Cette liste d’événements désolants n’est bien sur pas exhaustive !


Nous n’avons pas besoin de telles brimades et estimons que nous faisons déjà un travail difficile car la gestion d’ados n’est pas simple et évolue au fil du temps. Notre souci premier est de tout mettre en œuvre pour que l’équipe pédagogique reste soudée afin de fournir un travail efficace pour accompagner nos jeunes du mieux possible, être à leur écoute, poser un cadre adéquat et cohérent au collège, traiter chaque cas en sachant pertinemment que cela demande beaucoup d’énergie et une remise en question permanente dans le souci d’être toujours le plus juste possible. Un travail que l’on fait avec détermination.

Aussi, alors que nous aurions besoin de plus de reconnaissance, installer une pointeuse, même en l’appelant d’un autre nom, revient à ne plus nous faire confiance et à mettre notre honnêteté en doute, ce qui est pour toute l’équipe une humiliation insupportable.
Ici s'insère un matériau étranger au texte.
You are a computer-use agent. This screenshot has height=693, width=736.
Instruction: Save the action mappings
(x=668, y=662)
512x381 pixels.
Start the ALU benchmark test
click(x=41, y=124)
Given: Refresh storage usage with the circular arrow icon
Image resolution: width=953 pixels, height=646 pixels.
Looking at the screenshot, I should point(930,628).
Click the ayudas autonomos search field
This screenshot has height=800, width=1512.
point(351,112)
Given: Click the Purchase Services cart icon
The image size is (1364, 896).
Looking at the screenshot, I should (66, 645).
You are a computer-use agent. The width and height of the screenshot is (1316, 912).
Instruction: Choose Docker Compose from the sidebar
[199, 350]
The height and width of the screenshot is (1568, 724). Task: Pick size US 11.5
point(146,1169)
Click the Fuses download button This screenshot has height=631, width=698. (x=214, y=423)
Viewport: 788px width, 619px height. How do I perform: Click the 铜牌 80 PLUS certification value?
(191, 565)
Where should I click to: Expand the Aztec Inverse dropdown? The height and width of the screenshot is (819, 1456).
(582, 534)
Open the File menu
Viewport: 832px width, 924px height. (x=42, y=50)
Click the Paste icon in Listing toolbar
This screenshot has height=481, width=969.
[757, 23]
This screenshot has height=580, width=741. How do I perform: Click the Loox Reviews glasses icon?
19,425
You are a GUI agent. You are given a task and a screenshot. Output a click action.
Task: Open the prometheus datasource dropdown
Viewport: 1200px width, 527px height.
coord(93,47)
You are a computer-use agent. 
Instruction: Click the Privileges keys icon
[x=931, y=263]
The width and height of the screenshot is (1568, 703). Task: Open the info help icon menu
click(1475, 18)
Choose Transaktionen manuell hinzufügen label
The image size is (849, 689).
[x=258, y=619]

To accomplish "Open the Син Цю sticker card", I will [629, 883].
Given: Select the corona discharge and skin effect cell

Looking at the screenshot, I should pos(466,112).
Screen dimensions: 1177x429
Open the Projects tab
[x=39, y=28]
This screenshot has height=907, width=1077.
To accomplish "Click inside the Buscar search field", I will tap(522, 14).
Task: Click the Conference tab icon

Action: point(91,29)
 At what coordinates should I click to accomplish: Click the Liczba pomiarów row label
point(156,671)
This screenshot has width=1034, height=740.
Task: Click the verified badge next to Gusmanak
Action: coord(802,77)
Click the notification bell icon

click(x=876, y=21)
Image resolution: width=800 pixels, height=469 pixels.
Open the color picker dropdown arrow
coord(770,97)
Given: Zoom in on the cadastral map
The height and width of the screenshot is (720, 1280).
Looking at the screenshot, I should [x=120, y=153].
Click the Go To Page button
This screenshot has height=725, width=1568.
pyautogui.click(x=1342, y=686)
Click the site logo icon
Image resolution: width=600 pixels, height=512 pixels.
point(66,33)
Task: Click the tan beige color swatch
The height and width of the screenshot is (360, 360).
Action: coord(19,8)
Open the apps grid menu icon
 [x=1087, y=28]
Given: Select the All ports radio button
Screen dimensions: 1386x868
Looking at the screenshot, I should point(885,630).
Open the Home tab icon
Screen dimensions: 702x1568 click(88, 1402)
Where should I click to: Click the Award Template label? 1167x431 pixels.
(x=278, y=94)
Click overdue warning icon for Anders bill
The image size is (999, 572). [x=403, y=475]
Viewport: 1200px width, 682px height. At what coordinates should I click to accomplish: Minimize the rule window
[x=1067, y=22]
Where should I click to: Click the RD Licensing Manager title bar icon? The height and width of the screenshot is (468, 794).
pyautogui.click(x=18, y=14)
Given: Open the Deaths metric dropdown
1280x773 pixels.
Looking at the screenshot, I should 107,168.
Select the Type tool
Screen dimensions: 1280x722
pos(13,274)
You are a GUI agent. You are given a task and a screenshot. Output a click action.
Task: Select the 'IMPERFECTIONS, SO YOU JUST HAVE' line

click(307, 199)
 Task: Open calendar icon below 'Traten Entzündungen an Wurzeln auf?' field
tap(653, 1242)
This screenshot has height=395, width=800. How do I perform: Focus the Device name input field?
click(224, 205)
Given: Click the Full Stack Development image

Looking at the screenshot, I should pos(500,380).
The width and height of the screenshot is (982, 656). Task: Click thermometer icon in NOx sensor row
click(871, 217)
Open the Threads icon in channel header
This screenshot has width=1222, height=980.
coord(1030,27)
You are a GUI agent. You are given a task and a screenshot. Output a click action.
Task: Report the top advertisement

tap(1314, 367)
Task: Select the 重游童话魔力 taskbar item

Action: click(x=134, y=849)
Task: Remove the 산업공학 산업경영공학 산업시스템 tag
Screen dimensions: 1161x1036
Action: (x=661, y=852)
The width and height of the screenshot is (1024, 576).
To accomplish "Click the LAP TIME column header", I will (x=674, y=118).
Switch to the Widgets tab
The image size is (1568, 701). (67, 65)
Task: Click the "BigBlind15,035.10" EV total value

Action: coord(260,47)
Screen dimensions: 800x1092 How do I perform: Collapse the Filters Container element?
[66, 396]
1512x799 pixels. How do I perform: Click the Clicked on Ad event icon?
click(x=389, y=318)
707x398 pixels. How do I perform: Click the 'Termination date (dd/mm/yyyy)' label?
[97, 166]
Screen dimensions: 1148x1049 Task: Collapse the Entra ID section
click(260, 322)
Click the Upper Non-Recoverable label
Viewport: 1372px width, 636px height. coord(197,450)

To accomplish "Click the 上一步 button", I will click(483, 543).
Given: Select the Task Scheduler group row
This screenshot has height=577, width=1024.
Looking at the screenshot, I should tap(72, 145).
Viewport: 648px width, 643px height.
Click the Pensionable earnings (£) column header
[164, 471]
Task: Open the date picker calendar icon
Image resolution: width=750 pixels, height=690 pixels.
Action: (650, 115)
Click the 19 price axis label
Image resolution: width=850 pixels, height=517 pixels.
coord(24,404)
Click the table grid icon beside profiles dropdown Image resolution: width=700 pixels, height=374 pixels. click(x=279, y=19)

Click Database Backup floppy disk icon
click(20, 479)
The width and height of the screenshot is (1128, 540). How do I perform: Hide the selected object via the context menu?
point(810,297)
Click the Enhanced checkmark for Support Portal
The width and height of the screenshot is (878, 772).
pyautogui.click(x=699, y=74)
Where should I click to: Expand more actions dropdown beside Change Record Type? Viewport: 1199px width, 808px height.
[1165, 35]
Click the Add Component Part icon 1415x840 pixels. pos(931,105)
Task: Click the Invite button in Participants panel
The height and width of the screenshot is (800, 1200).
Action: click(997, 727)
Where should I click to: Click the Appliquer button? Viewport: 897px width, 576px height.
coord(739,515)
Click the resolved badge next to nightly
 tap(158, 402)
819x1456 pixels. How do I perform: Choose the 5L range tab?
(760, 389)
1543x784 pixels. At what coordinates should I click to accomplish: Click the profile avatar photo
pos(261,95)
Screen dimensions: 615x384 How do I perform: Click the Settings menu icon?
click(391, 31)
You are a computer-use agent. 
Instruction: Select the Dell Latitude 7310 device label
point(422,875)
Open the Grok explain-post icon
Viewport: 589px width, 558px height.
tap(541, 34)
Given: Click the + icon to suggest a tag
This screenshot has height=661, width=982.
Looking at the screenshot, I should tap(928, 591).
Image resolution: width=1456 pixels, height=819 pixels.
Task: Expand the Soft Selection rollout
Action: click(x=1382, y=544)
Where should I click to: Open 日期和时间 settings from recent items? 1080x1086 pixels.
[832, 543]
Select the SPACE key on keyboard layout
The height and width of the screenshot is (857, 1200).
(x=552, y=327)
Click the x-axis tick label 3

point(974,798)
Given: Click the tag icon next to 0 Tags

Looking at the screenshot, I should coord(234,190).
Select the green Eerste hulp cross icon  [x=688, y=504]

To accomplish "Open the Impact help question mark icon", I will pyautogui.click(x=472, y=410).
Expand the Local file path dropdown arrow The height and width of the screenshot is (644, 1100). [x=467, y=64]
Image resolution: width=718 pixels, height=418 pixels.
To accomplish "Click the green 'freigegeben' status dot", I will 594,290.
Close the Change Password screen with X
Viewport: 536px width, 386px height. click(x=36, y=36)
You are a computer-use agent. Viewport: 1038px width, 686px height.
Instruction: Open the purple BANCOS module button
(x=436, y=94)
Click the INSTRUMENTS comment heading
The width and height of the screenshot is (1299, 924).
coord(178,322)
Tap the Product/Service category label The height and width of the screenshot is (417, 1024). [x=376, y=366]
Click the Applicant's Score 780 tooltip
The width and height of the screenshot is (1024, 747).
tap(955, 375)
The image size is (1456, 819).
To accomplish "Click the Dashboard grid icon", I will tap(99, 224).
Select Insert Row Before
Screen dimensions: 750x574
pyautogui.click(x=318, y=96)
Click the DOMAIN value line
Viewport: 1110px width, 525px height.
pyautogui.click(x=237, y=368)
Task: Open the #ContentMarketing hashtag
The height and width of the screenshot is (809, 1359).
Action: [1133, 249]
Nous savons tous qu’il est important d’être motivé dans la vie. Nous l’apprenons aux élèves. Aujourd’hui la majorité des personnels se trouve désorientée par cette façon de faire  arbitraire et autoritaire de la présidence. Façon qui ne ressemble en rien à la manière de travailler de notre équipe pour éduquer nos jeunes. Aujourd’hui à force de ne pas être entendues et si peu considérées, nos équipes pédagogique et enseignante, qui cependant continuent à faire leur travail pour le bon fonctionnement du collège et la formation de nos jeunes,  pourraient bien perdre la motivation et la confiance qui les animent.

           Nous trouvons bien regrettable que dans une structure à taille humaine comme la nôtre où l’on prône l’ouverture d’esprit, l’écoute, le dialogue, beaucoup de notre énergie soit dépensée à contester des initiatives malheureuses d’une présidence despotique alors que cette même énergie dont nous avons grand besoin, serait mieux employée à servir dans la sérénité nos jeunes et notre collège.

           L’attribution, l’an prochain, de nouveaux locaux pour le collège Léon Còrdas est indiscutablement une excellente nouvelle. Il faut donc dès maintenant penser qu’une équipe pédagogique sereine sera indispensable au bon fonctionnement de cette belle structure. Cette équipe existe, pour donner sa plénitude elle a plus que tout besoin d’encouragements et de reconnaissance. Elle vous prie de croire à son plus profond respect.


Les signataires : Animateurs de nuit : Julien, Anne, Katia, (Jaufré, délégué du personnel).

Animateurs de jour : Marine, Hervé, Mondine.

CPE : J.Michel. CDI : Laurent. Personnel de service : Fawzia.